This is such a unique misunderstanding of evolution that I'm hard pressed to find sources online that specifically tackle this sort of thing. At best all I can find are things tackling intelligent design.

Clint Bourgeois said...

Sounds like he subscribes to some kind of Lamarkian evolution. Or maybe he's thinking of Epigenetics?

Dark Jaguar said...

It's very lamarkian. He's convinced he's right because "people who swim a lot have kids that swim well". When asked for evidence, he does this thing where he insults me for just not already knowing that.

Don said...

people who swim a lot have kids that swim wellParents who like to swim a lot can't possibly take their kids swimming more often than other parents, thus ensuring that they learn to swim well at an early age.

So the fact that parents who like Star Wars tend to have kids who like Star Wars is also due to these spontaneous cellular changes?

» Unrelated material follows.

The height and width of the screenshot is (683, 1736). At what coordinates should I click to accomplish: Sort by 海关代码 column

It's like for this guy culture doesn't exist at all. Tell him I said he's a moron.

Valhar2000 said...

Actually, Dark Juagaur, it doesn't sound like your acquaintance misunderstands evolution; it sounds like he is an arrogant douchebag.

Dark Jaguar said...

As much as I like the guy, it does get like that at times. He's also convinced light guns work by detecting electrons from CRT TVs, when in fact electrons won't travel in straight paths unless in a vacuum (hence why a CRT is high vacuum) and a light gun in fact detects... light! LCD screens have issues with light guns because of timing issues, not because they don't fire electrons. Also, I had to explain that our eyes can't detect elecrons, that the electrons are "visible" only in the sense that they excite a layer of phosphors on the TV screen which then in turn emit visible light, they see the lihgt coming out of a TV, but he kept running around in circles about how that's just how they work because it's how they work.

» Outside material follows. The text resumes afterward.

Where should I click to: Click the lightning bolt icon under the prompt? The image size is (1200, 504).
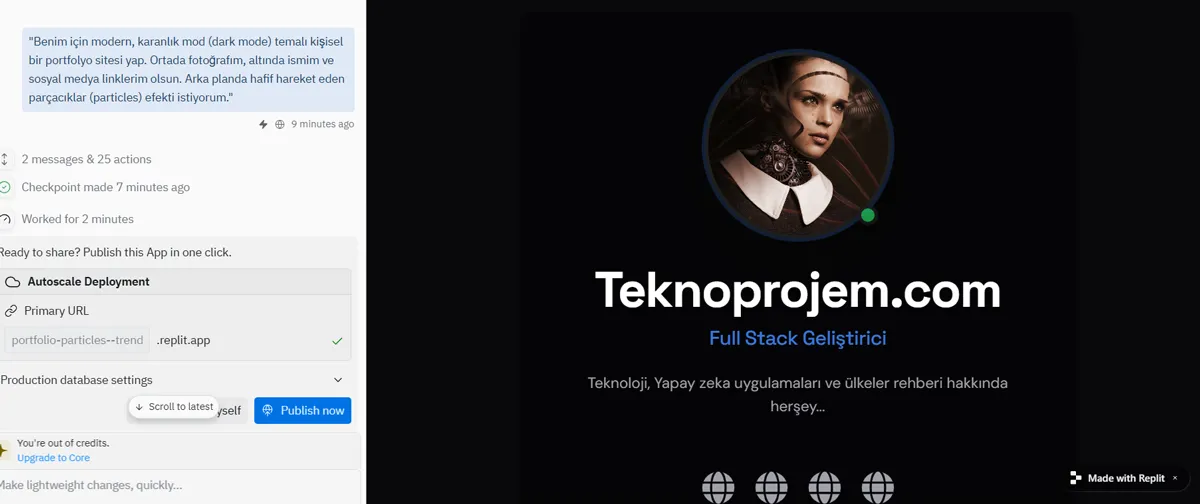(264, 125)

Also explaining that CDs consist of exactly two depth layers, a "1" and a "0", rather than a "full range" of different depths was rather exasperating, as he was convinced that just two layers of depth could never encode the full range of pitches in a song. The facts of how digital information is encoded being able to do exactly that escaped him.

Plus he's completely obsessed with his one psychology class he took years ago and tries to wedge everyone's behavior into these outdated freudian ideals. He's completely convinced that not only are guns a phallic symbol, but they are designed AROUND the phallic symbol. It's one thing to say that they work as a symbol and another to suggest that the engineering could ever have worked any other way. You can't have a trumpet shaped barrel and expect it to fire correctly, and a longer barrel assures a more accurate shot. The symbolism may well come into play after the fact with a lot of people, but if you are going to get a gun that works, it has to be designed a certain way.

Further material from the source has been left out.